Bonjour à tous,
A quelques jours du début des Rencontres Droit Justice et Cinéma, je me suis replongé dans l'édition 2010 pour me rappeler qu' Un prophète avait été projeté et avait suscité un débat de plus de deux heures.
Je me suis alors souvenu de ce film Millénium, sorti en 2009 et adapté du best seller suédois.
Ce que je souhaiterais évoqué ici n'est pas l'histoire du journaliste Mikael Blomqvist ou de l'héroïne Lisbeth Salander mais bien des conditions de privation de liberté subie par justement Blomqvist.
Le journaliste du journal Millénium est en effet condamné pour diffamation et emprisonné. Sauf que cette condamnation ressemble à de la science fiction pour un spectateur français ou américain ou de tout autre pays. Que voit-on à l'écran? Un homme qui, condamné, voit sa peine ne commencer à être exécutée que bien des jours après le verdict. Il s'y rend seul, sans que la police ne s'en mêle. Une fois emprisonné, le spectateur non suédois ne peut qu'être stupéfait. Les visites qui lui sont faites ne sont pas dans des parloirs avec une surveillance policière outrancière. Il peut discuter presque comme dans une salle d'attente. La cellule et l'ensemble de la prison ressembleraient davantage à un hôtel dont les occupant seraient empêchés de partir.
Ma réaction première est tout d'abord dubitative. Comment peut-on qualifier de prison ce qui est montré? Si c'est ça la prison, alors où est la sanction? La crédibilité de la situation est douteuse car jamais en France on ne pourrait montrer un tel lieu pour une peine d'emprisonnement. Pourtant, ce film s'adresse d'abord à des Suédois. C'est donc que l'auteur puis le réalisateur ont dû proposer une situation que les Suédois reconnaitraient et identifieraient comme conforme à la réalité.
Cette séquence pose alors une question fondamentale sur laquelle personne n'a finalement rebondi lors de la sortie du film ailleurs qu'en Suède. Il existerait bien un autre modèle que la prison telle que nous la concevons en France ou dans la majorité des pays. Ce modèle suédois tel qu'il est présenté dans Millénium montre que la sanction est la suppression de liberté de mouvement et pas la suppression de la dignité. Si les conditions de vie dans la prison suédoise semble confortable, c'est que nous associons à la confiscation de la liberté une autre sanction: l'humiliation du condamné.
Ce modèle suédois tel qu'il est filmé pourrait inspirer bien des pays. Il est économe en moyens car il serait alors inutile de contruire des prisons aussi sécurisées que celles construites dans les pays plus répressifs. Le personnel nécessaire serait lui aussi bien moins important.

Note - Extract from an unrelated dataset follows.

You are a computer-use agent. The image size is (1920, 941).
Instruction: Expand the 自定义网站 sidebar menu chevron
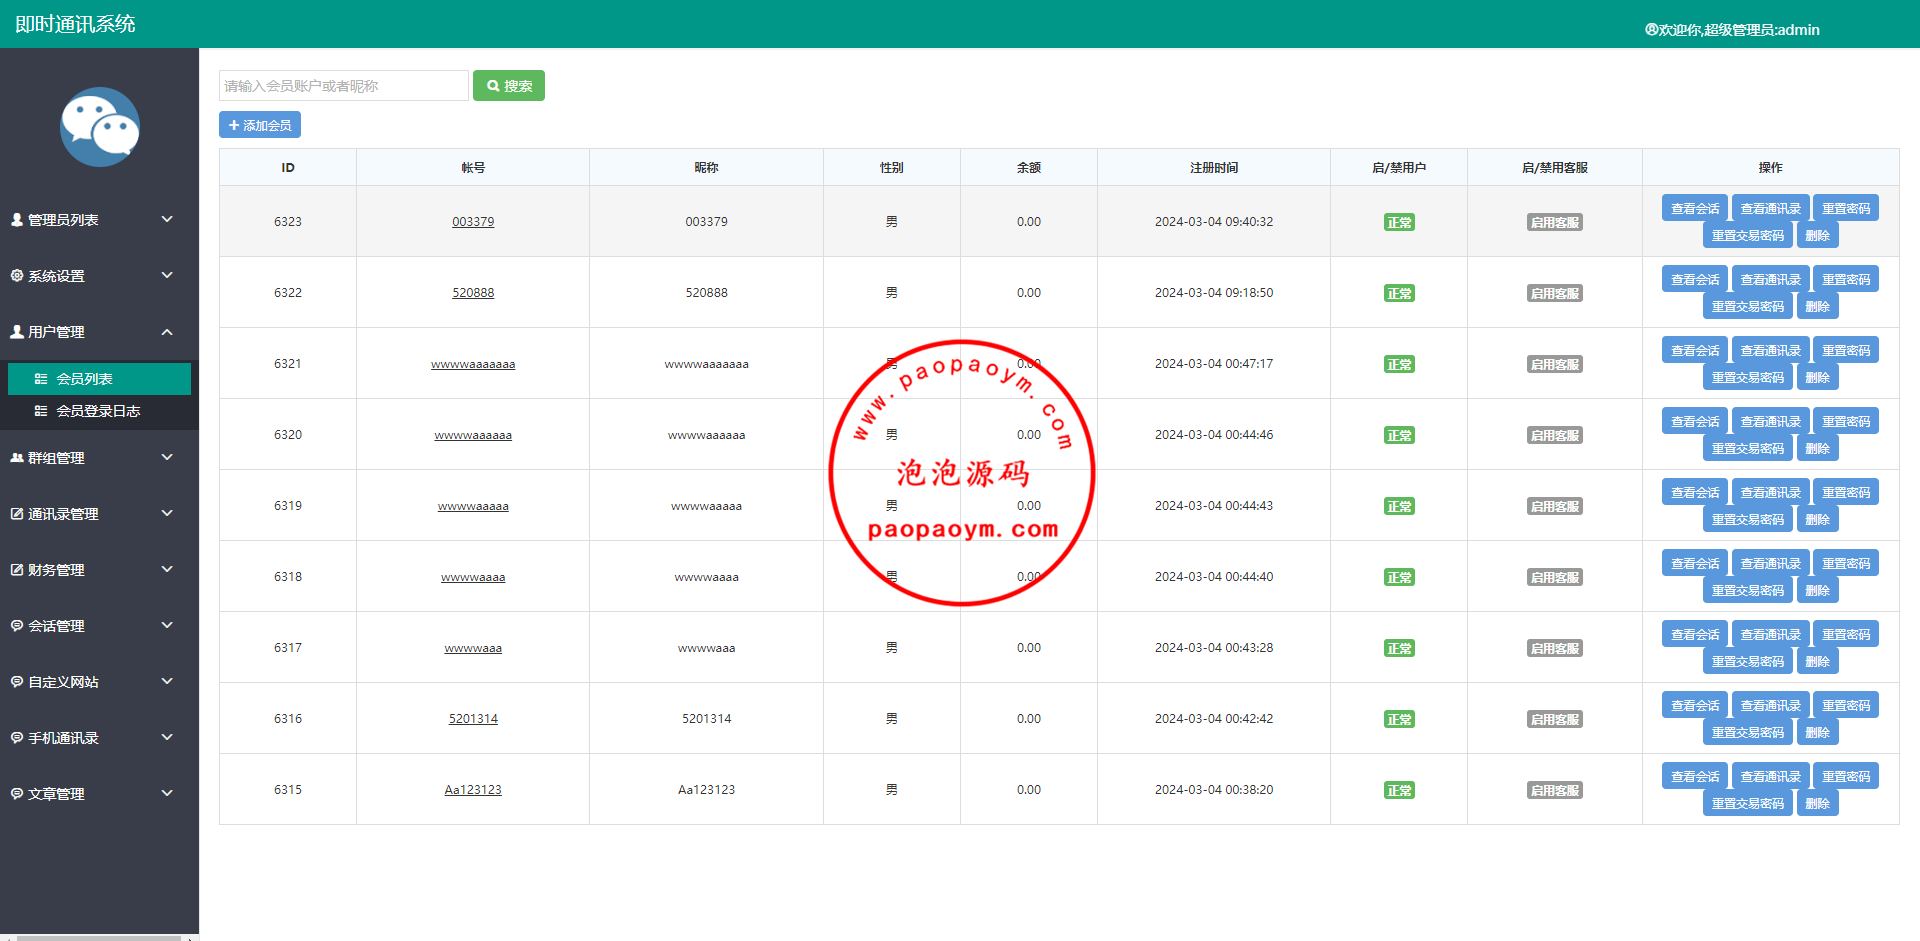pos(167,681)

On imagine bien sûr que ce lieu de privation de liberté ne peut se concevoir que pour certains délits et selon les condamnés. Il est compréhensible que les violeurs et autres psychopathes ne puissent bénéficier d'une telle condition d'emprisonnement. Mais quel pourcentage représentent-ils?
Millénium a donc le mérite de montrer qu'il n'y a pas qu'une seule manière de priver de liberté ceux que la justice a condamnés. Cela repose aussi sur une acceptation de la sanction par le citoyen d'autant plus facilement que sa dignité est préservée. Bien entendu, le film ne montre pas certaines dérives possibles d'un tel système car tel n'est pas l'objet du film. Mais compte tenu des dérives du système carcéral le plus répandu, on peut envisager que celui suédois est bien plus humain et acceptable.
A défaut de changer immédiatement les choses en France ou ailleurs, il est bien dommage que ce qui est montré dans ce film ne serve pas d'illustration aux défenseurs des conditions de vie dans les prisons comme le Contrôleur général des lieux de privation de liberté en France ou l'Observatoire International des Prisons.